§ **TEXTO EXTRAÍDO**
---*---

JUSTA CAUSA. ALCOOLISMO CRÔNICO. Não cabe a aplicação do artigo 482, alínea "f", da CLT quando comprovado ser o empregado portador de alcoolismo crônico, reconhecido como doença pela Organização Mundial de Saúde - OMS, sob a denominação de "síndrome de dependência do álcool" (CID F-10.2). (TRT/12ª - 2ªT – Recurso Ordinário - 00188-2003-004-12-00-7 – Decisão de 17/11/2004 – DJSC 01/12/2004)

Amauri Mascaro do Nascimento (apud Amador Paes de Almeida, obra citada) afirma que o empregado, nessas condições, precisa muito mais de assistência médica adequada que da perda de emprego, sugerindo, outrossim, seu encaminhamento à Previdência Social e suspensão do contrato de trabalho, por auxílio-enfermidade.

Nessa linha, esclarecedora é decisão de 19/04/2004 do Egrégio Tribunal Superior do Trabalho, por ocasião do julgamento dos Embargos no Recurso de Revista 586.320.

A ementa desta decisão está assim redigida:

EMBARGOS. JUSTA CAUSA. ALCOOLISMO CRÔNICO. ART. 482, F, DA CLT.

1. Na atualidade, o alcoolismo crônico é formalmente reconhecido como doença pelo Código Internacional de Doenças (CID) da Organização Mundial de SaúdeOMS, que o classifica sob o título de síndrome de dependência do álcool (referência F- 10.2). É patologia que gera compulsão, impele o alcoolista a consumir descontroladamente a substância psicoativa e retira-lhe a capacidade de discernimento sobre seus atos. Clama, pois, por tratamento e não por punição.

2. O dramático quadro social advindo desse maldito vício impõe que se dê solução distinta daquela que imperava em 1943, quando passou a viger a letra fria e hoje caduca do art. 482, f, da CLT, no que tange à embriaguez habitual.

3. Por conseguinte, incumbe ao empregador, seja por motivos humanitários, sejaporque lhe toca indeclinável responsabilidade social, ao invés de optar pela resolução do contrato de emprego, sempre que possível, afastar ou manter afastado do serviço o empregado portador dessa doença, a fim de que se submeta a tratamento médico visando a recuperá-lo.

4. Recurso de embargos conhecido, por divergência jurisprudencial, e provido para restabelecer o acórdão regional.

(DJU 21/05/2004)

Num longo e detalhado voto, o relator, Ministro Relator João Oreste Dalazen ressaltou que o alcoolismo "é patologia que gera compulsão, impele o alcoolista a consumir descontroladamente a substância psicoativa e retira-lhe a capacidade de discernimento sobre seus atos", merecendo, por isso, "tratamento e não punição".

E acrescenta que "por se tratar de enfermidade [...] ao invés de ensejar a dispensa por justa causa, deveria inspirar no empregador, sobretudo por motivos humanitários, sempre que possível, atitude dirigida ao encaminhamento para tratamento médico e/ou psiquiátrico do empregado que se encontrar em tão degradante e aflitiva condição, com o seu conseqüente afastamento do serviço e a suspensão do contrato de trabalho".

---*---

§ **DETALHES DA TAREFA**
De acordo com o texto extraído, com que denominação a Organização Mundial de Saúde reconhece o alcoolismo crônico como doença?

---*---

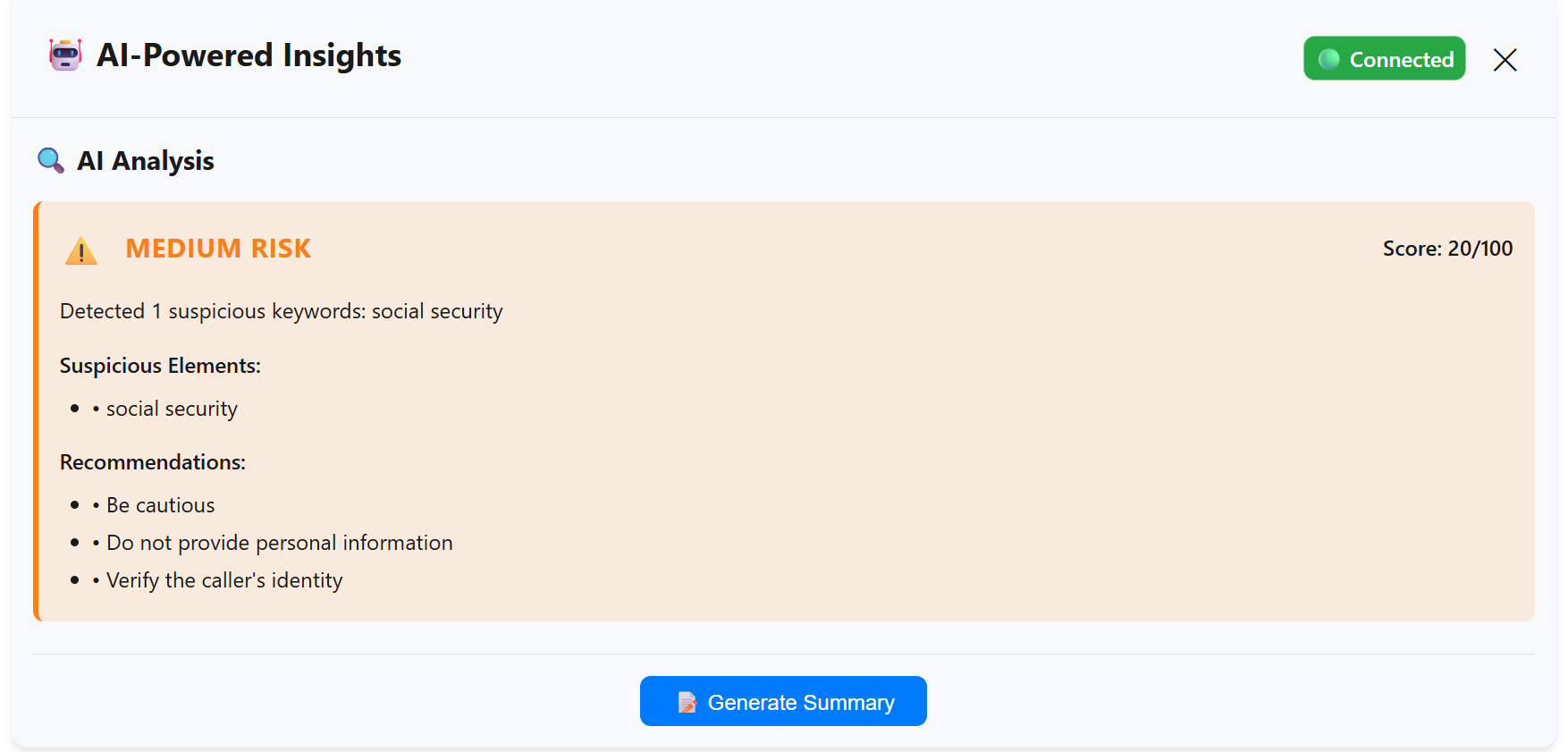Image resolution: width=1568 pixels, height=752 pixels.
Task: Click the Suspicious Elements heading
Action: pos(160,366)
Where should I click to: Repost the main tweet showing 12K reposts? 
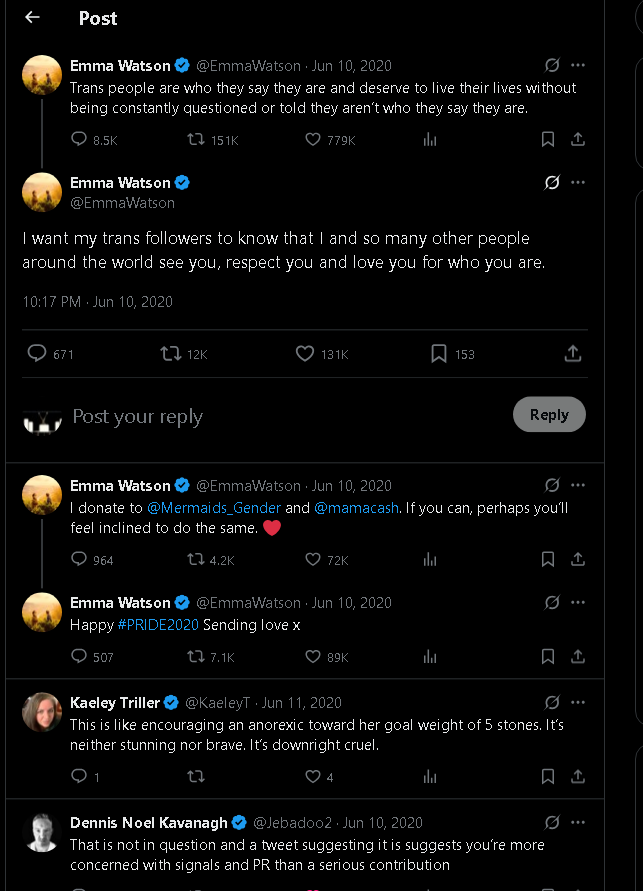pos(171,353)

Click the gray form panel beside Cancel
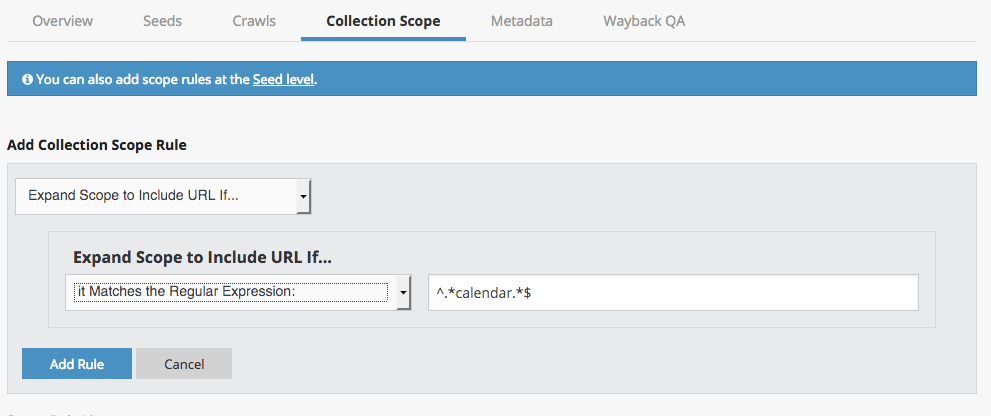(x=600, y=364)
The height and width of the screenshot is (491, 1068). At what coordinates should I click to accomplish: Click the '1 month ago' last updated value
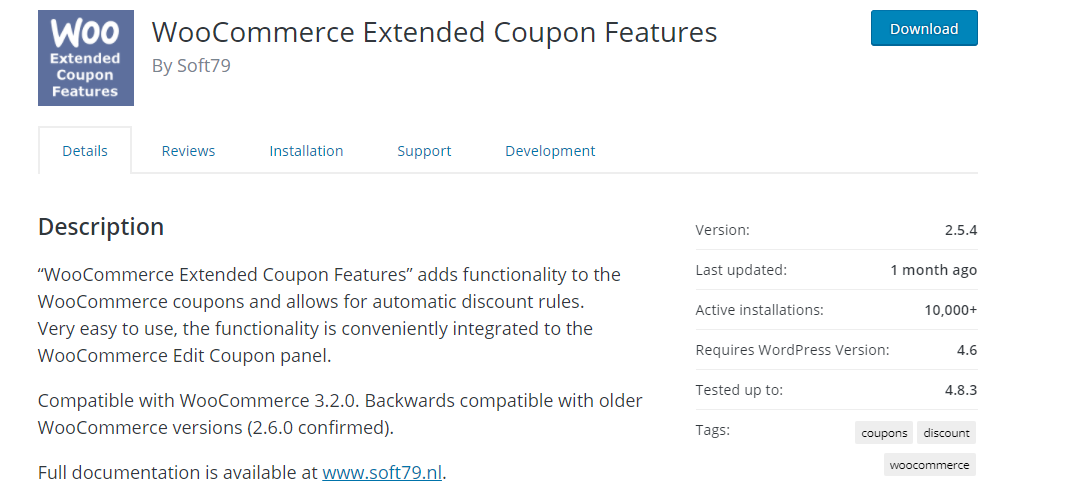point(933,270)
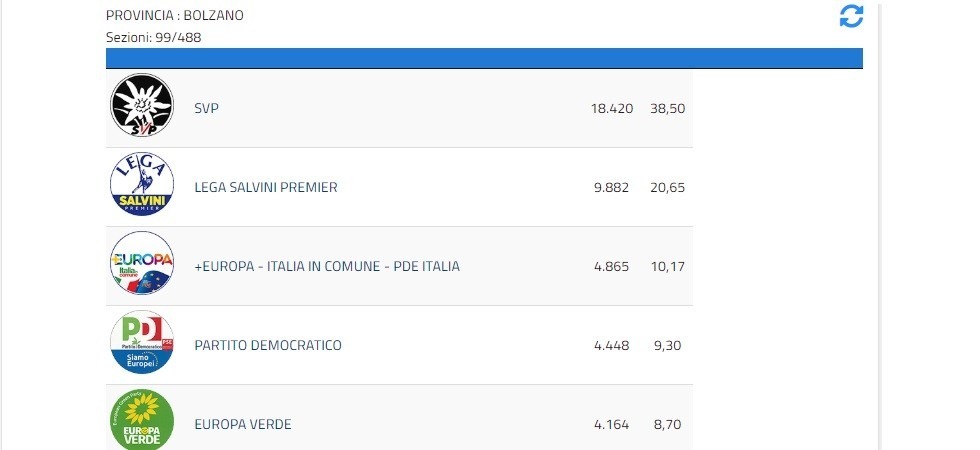Click the Lega percentage 20,65

click(667, 187)
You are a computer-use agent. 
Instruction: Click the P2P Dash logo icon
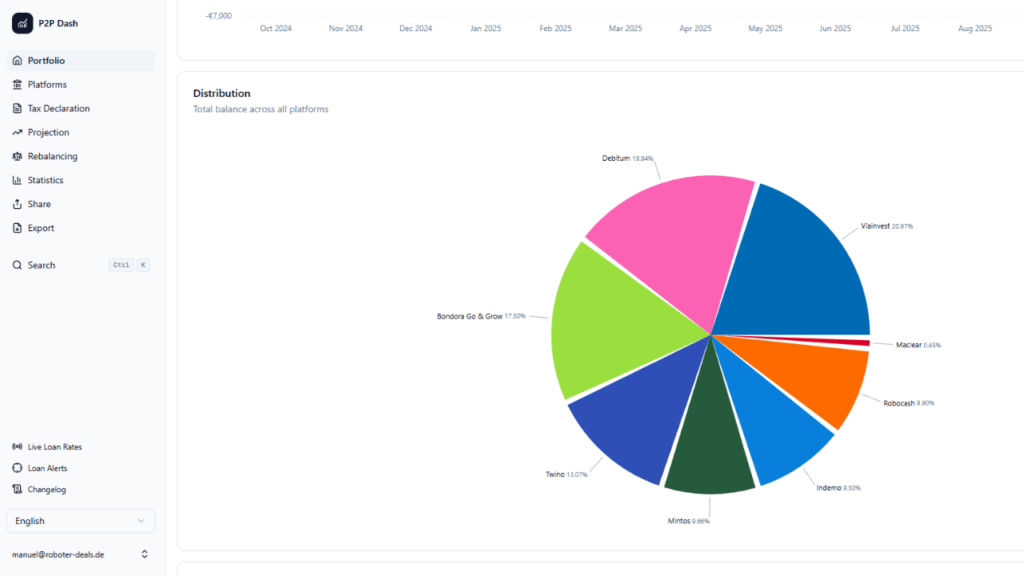(22, 23)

---*---

§ **ÁREA DE RESPOSTA**
Com a denominação de "síndrome de dependência do álcool" (CID F-10.2).